What is the normal boiling point in °C of ethyl alcohol if a solution prepared by dissolving 26.0 g of glucose (C6H12O6) in 285 g of ethyl alcohol has a boiling point of 79.1 °C? See Table 13.4 to find Kb for ethyl alcohol.

Boiling point elevation is a colligative property that describes how the boiling point of a solvent increases when a solute is dissolved in it. This phenomenon occurs because the presence of solute particles disrupts the formation of vapor above the liquid, requiring a higher temperature to reach the boiling point.
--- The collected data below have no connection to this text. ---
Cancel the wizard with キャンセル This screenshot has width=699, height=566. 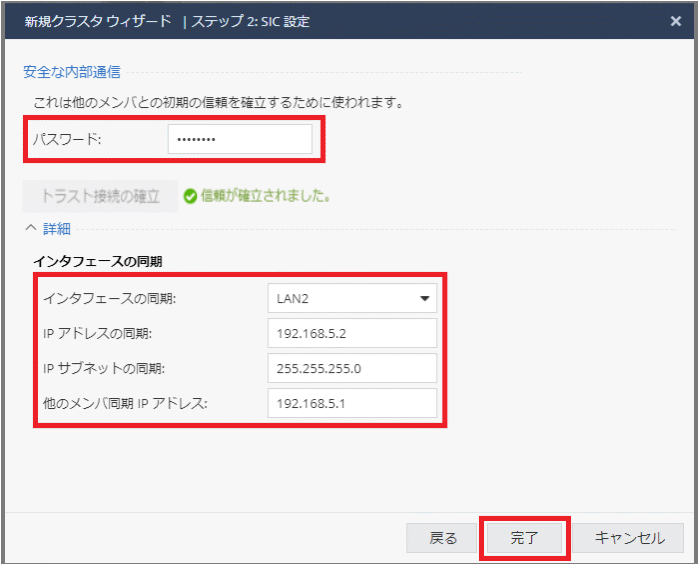tap(629, 538)
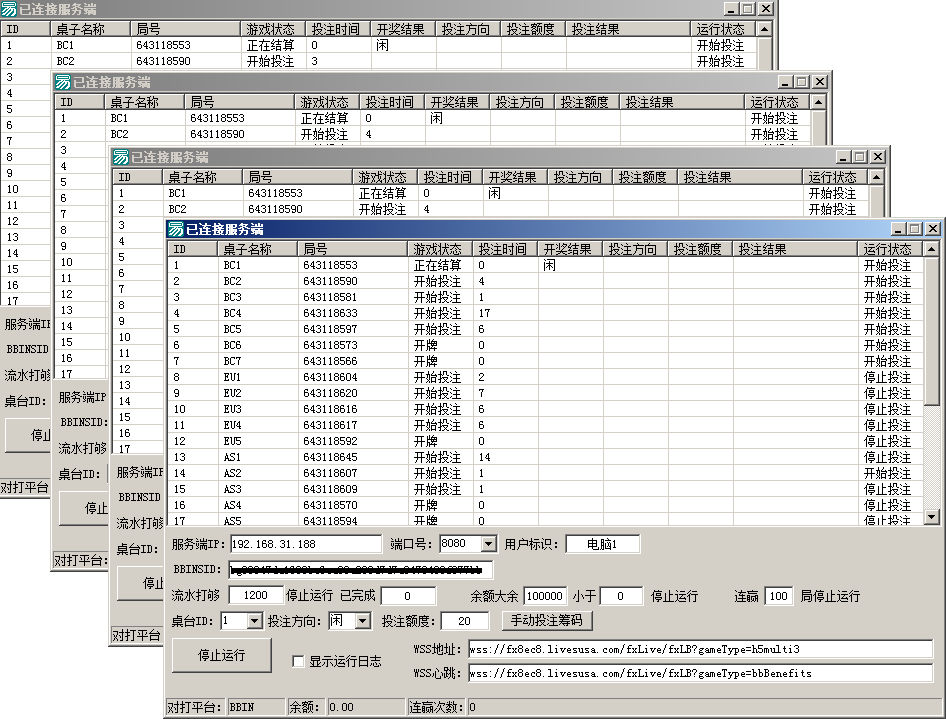Click the WSS地址 input field

tap(699, 649)
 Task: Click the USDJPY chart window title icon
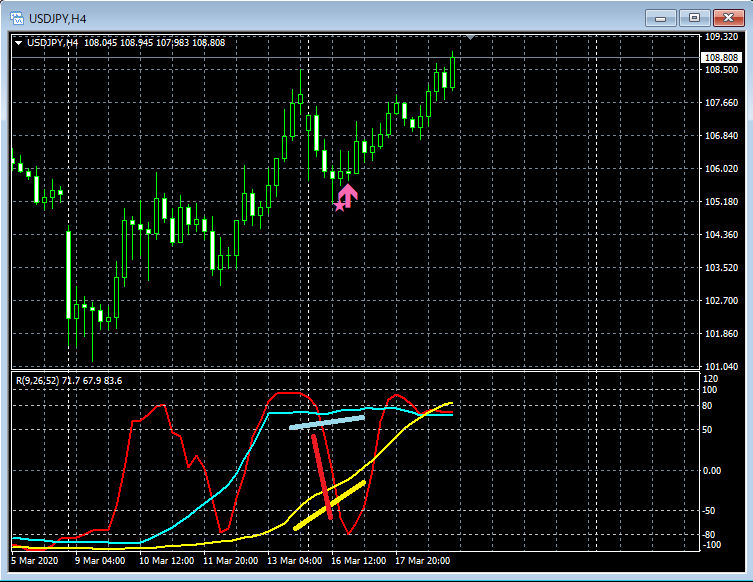pos(17,19)
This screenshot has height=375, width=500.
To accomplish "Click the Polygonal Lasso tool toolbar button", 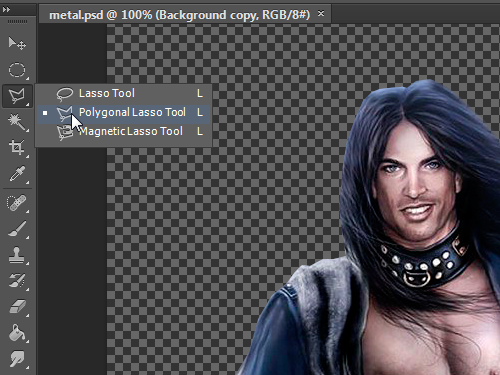I will [17, 96].
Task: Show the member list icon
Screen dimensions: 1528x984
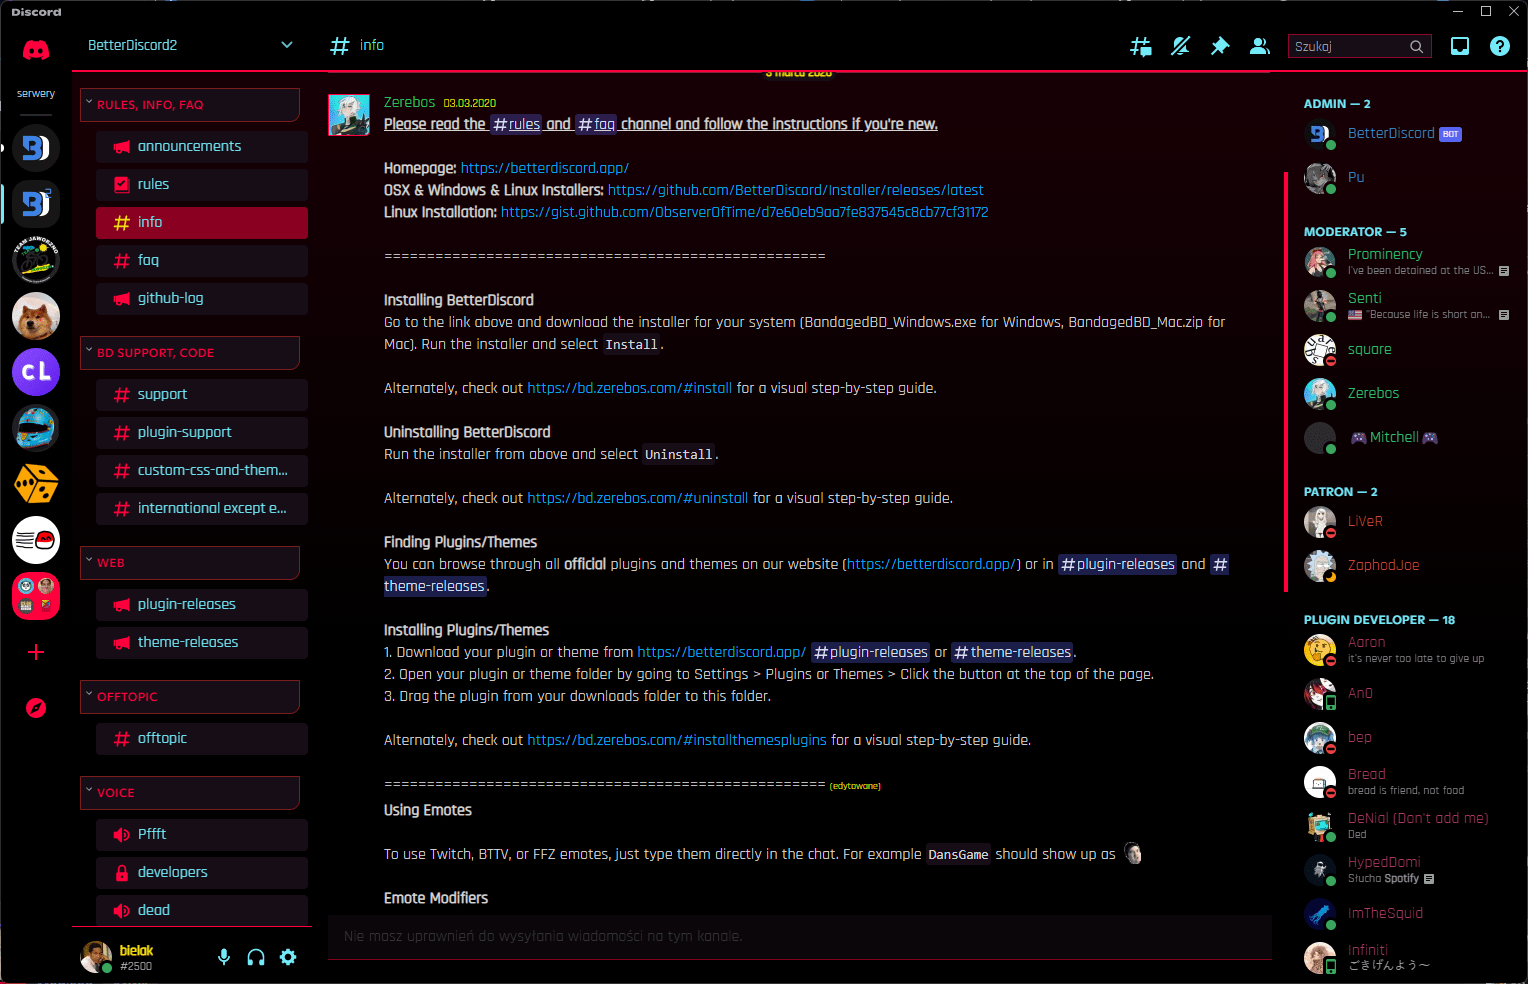Action: [1259, 46]
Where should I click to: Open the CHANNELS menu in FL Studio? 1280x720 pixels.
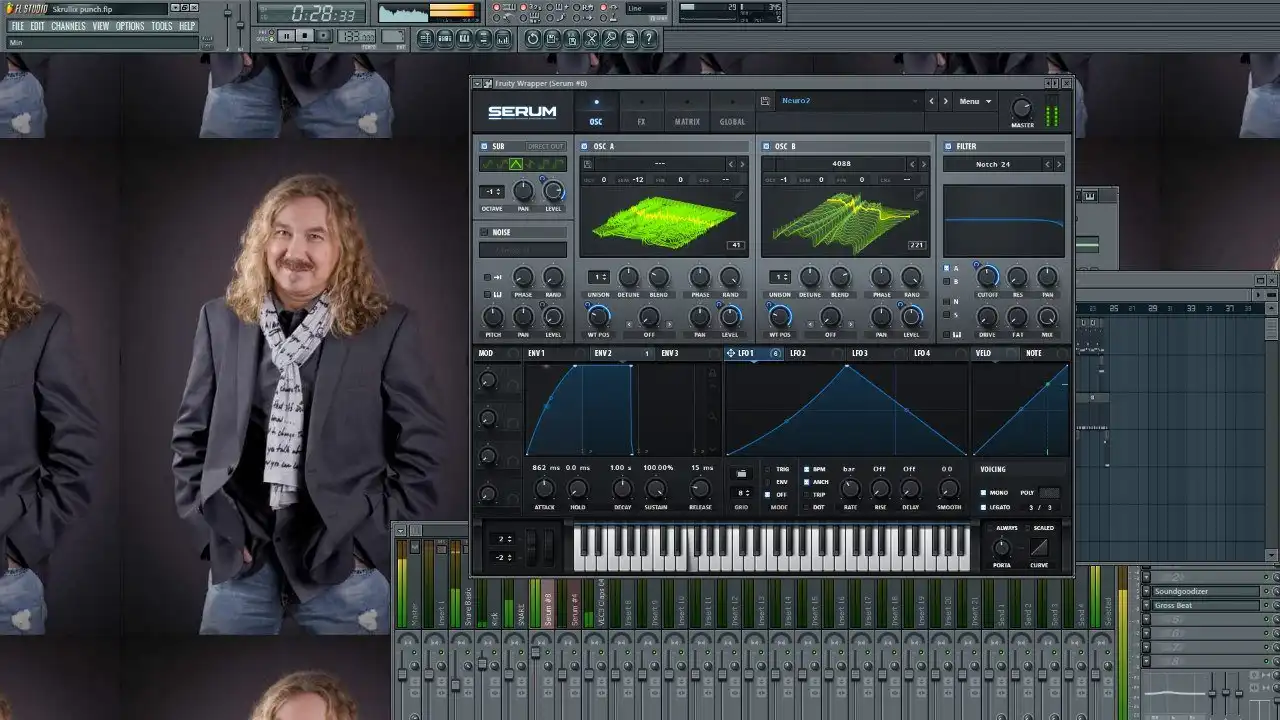pos(68,26)
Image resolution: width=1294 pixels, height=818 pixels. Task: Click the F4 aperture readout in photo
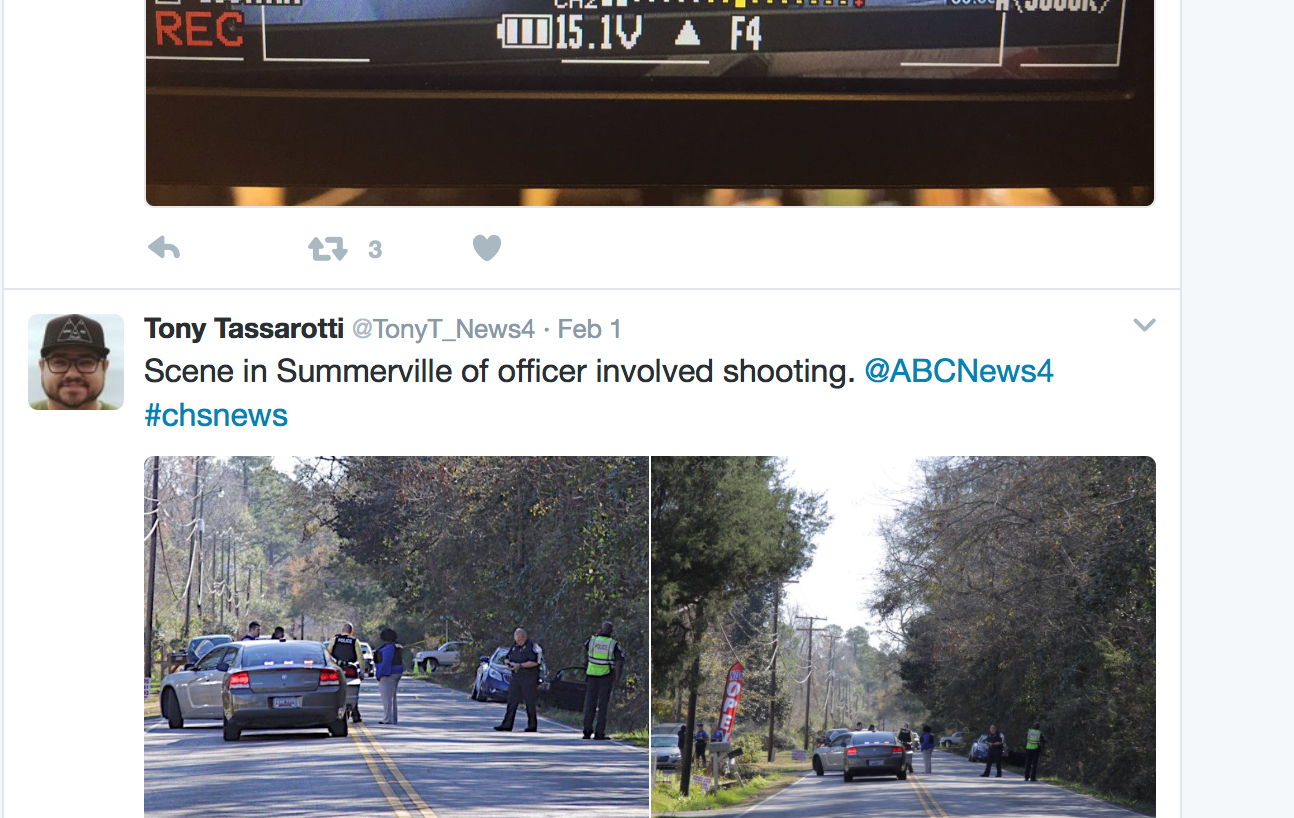(746, 33)
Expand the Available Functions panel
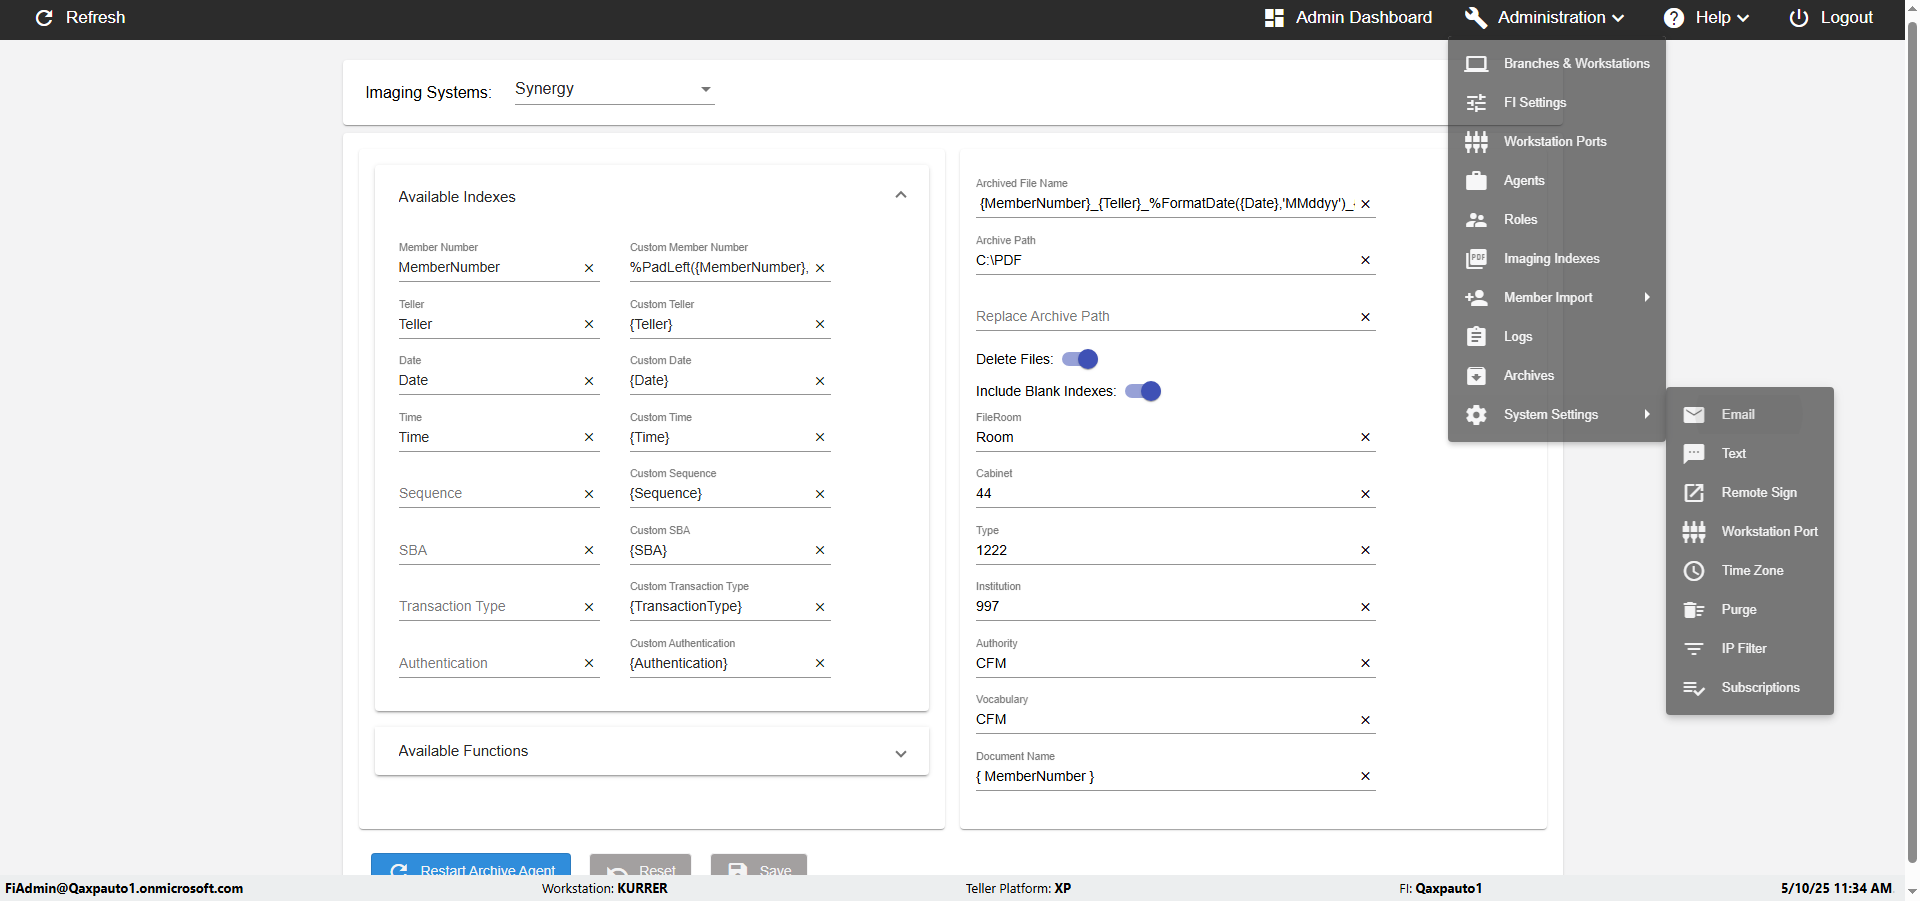1920x901 pixels. pos(901,753)
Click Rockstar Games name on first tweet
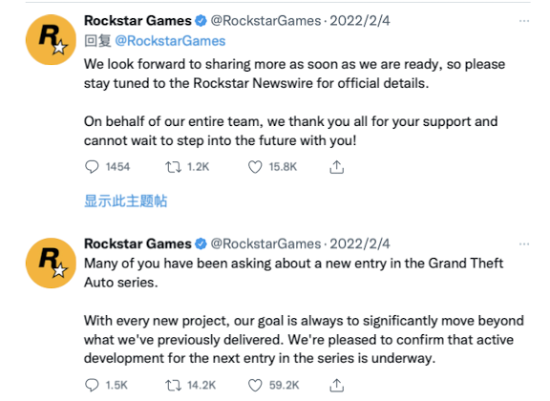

The change in boiling point can be calculated using the formula ΔT_b = i * K_b * m, where ΔT_b is the boiling point elevation, i is the van 't Hoff factor, K_b is the ebullioscopic constant of the solvent, and m is the molality of the solution.

Molality (m) is a measure of the concentration of a solute in a solution, defined as the number of moles of solute per kilogram of solvent. It is an important concept in colligative properties because it directly influences the extent of boiling point elevation. To calculate molality, one must first determine the number of moles of solute and then divide by the mass of the solvent in kilograms, providing a way to quantify the effect of solute on the solvent's properties.

The ebullioscopic constant (K_b) is a property of a solvent that indicates how much the boiling point of the solvent will increase per mole of solute added. Each solvent has a unique K_b value, which is used in the boiling point elevation formula. For ethyl alcohol, this constant is essential for calculating the normal boiling point when given the boiling point of a solution, allowing for the determination of the pure solvent's boiling point by reversing the elevation effect.